JFB : Vous êtes le responsable de la paroisse francophone. Pouvez-vous nous donner ses caractéristiques principales ?
P.T.: La paroisse francophone a été créée il y a plus de 20 ans autour d’un petit noyau de fidèles et s’est développée avec la chute de l’ancien régime et l’arrivée massive d’expatriés. Depuis quelques années elle est accueillie par la paroisse de Remetekertvaros dans l’église du Saint-Esprit à proximité du lycée français.

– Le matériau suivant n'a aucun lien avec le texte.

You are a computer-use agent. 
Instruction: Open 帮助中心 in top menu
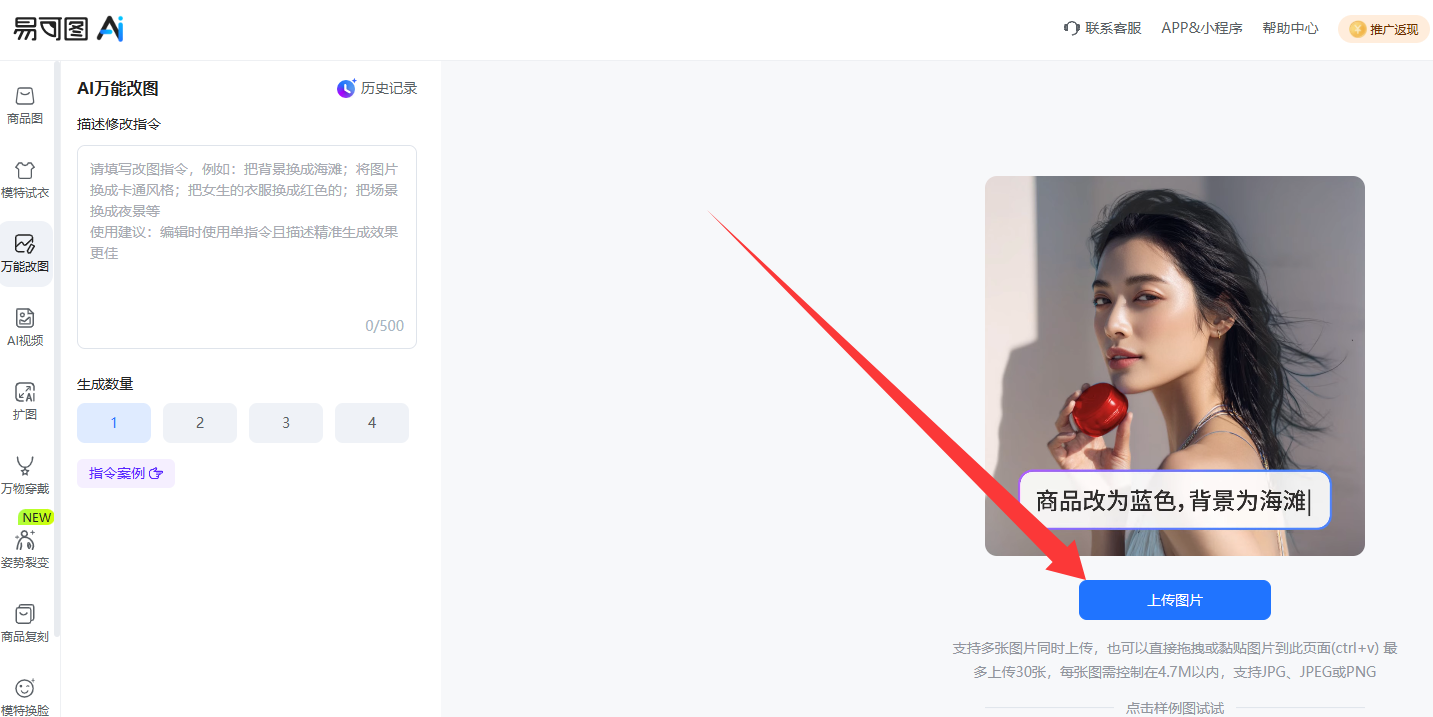(1290, 28)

Les activités paroissiales sont nombreuses car le dévouement des fidèles y est exemplaire. Parmi elles citons bien entendu le catéchisme qui accueille plus de 120 enfants, l’aumônerie, les servants d’autel, l’équipe d’animation… mais aussi les très nombreuses activités caritatives qui ont permis d’aider les Sœurs de Mère Teresa (préparation de la soupe populaire), le centre franciscain d’autistes, la maison de retraite des prêtres âgés…).
Par ailleurs, outre les sacrements, des conférences, des sorties paroissiales, des fêtes, etc. sont organisées tout au long de l’année. Bref comme vos le voyez c’est une communauté très vivante.
JFB : A l’approche de Pâques, pourriez-vous nous expliquer comment les Hongrois célèbrent cette grande fête ?
P.T. : Les célébrations des fêtes de Pâques débutent généralement par la veillée pascale suivie d’une procession dans le quartier pour annoncer en chantant la Bonne Nouvelle : le Christ est ressuscité ! Des bougies seront parfois mis à la fenêtre pour signifier qu’ «une Lumière s’est levée». Le lendemain, le dimanche de Pâques, la traditionnelle messe est suivie d’une grande chasse aux œufs dans les jardins des églises ou des particuliers. En revanche ce n’est pas les cloches de Rome qui les ont déposés mais de petits lapins, symboles de fécondité matérielle et spirituelle pour la nouvelle année liturgique. Le menu se compose généralement de gros jambons fumés accompagnés de raifort et d’œufs durs colorés préparés le Vendredi Saint. Enfin, le lundi de Pâques, une autre tradition populaire hongroise s’inspire de l’aspersion d’eau bénite par le prêtre. En effet il est d’usage pour les garçons d’arroser les filles avec de l’eau ou du parfum et parfois également d’offrir de petits bouquets ou cadeaux. En échange de ces fleurs les filles offrent de jolis œufs qu’elles ont affectueusement peints ou décorés.
JFB : Il ne me reste plus qu’à vous remercier et à vous souhaitez de bonnes fêtes de Pâques !
P.T. : J’étais très heureux de répondre à vos questions et je vous souhaite ainsi qu’à tous les lecteurs du JFB une joyeuse Pâques en famille…
Propos recueillis par Frédéric Humbert
Messe en français tous les dimanches 11h à l’église du saint Esprit, Mariaremetei ut 34, Budapest 1029.